El color del amanecer presentaba una brillantez anómala, podría decirse, enfermiza. Se escuchaba un silencio extraño, lleno de una premonición siniestra. A las 3:50 horas de la madrugada, el subsuelo de Orizaba y la región se movía como un dinosaurio gigantesco que salía de su sopor. Minutos después, la zona fabril se hallaba en ruinas: había tenido lugar el más grande desastre que registra su historia.
El terremoto de aquel 28 de agosto de 1973 causó la muerte de por lo menos 300 personas, destruyó iglesias, hospitales, escuelas, viviendas, todo.
La serpiente que cruzó la tierra provocó también que las fábricas pararan y que los obreros de las empresas textiles, papeleras, y cerveceras abandonaran sus fuentes de empleo para salir en busca de sus familias.
“Recuerdo con angustia y desesperación que antes de iniciarse el sismo, una luz roja inundó el firmamento, acompañada de ruidos extraños que anunciaban muerte y destrucción del Valle de Orizaba”, relató Francisco González, quien vivió tan terrible experiencia a los 12 años.
Su padre, quien todavía vivía, durante el temblor lo llevó al marco de la puerta para protegerlo, mientras su madre hizo lo mismo y metió a sus dos hermanos debajo de una mesa de hierro que el abuelo les había regalado el día de su boda.
Las luces se apagaron y fueron segundos y minutos en que la muerte acechó a los hogares orizabeños porque en el edificio de la Packar, de Oriente 6, cuando los inquilinos de los departamentos salían al balcón a observar la destrucción parcial de la ciudad, la construcción se vino abajo y fallecieron varias personas.
Los diarios de ese entonces informaron en aquellos años habían muerto cerca de 300 personas y había desparecidos, pero en esos momentos lo más importantes era prestar ayuda a las familias damnificadas, aquellas que entre escombros buscaban a sus hijos, esposa y familiares que quedaron atrapados en las construcciones que se desplomaron, como si hubieran sido construidas con galletas.
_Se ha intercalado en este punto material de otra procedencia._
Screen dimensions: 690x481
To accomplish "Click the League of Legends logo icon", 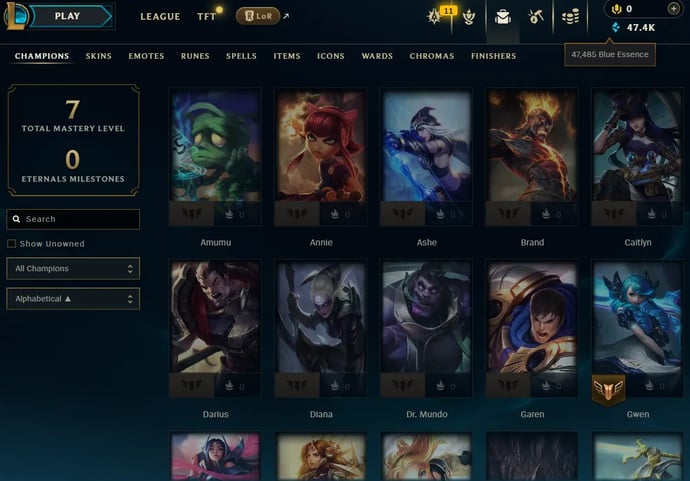I will coord(15,16).
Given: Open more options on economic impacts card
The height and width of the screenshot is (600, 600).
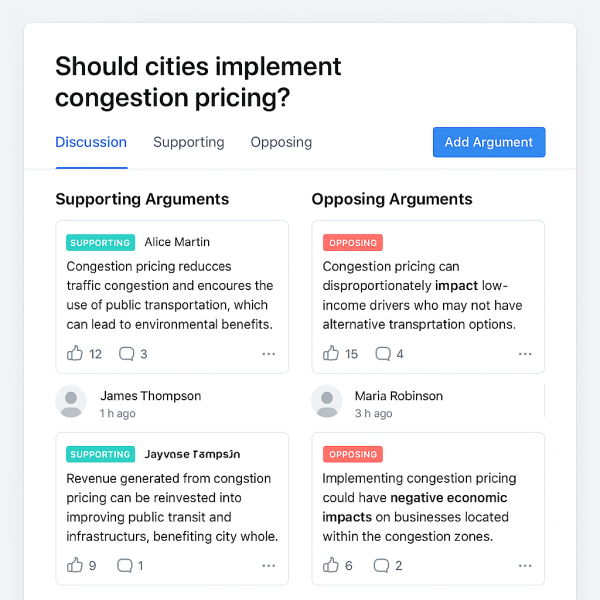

Las estaciones de radio dejaron de emitir la señal y solo se escuchaba el ulular de las ambulancias, patrullas de la policía y vehículos del Ejército que habían llegado a ayudar a quienes había perdido su patrimonio. Hay historias de héroes anónimos que arriesgaron la vida para salvar la de otros.
47 años después de ese fatídico 28 de agosto, Orizaba es una ciudad totalmente diferente, próspera y fuerte. Su gente resurgió de entre las cenizas y levantó otra gran ciudad que hoy disfruta y que más valora cuando se sufre una desgracia como la de aquel 28 de agosto de 1973.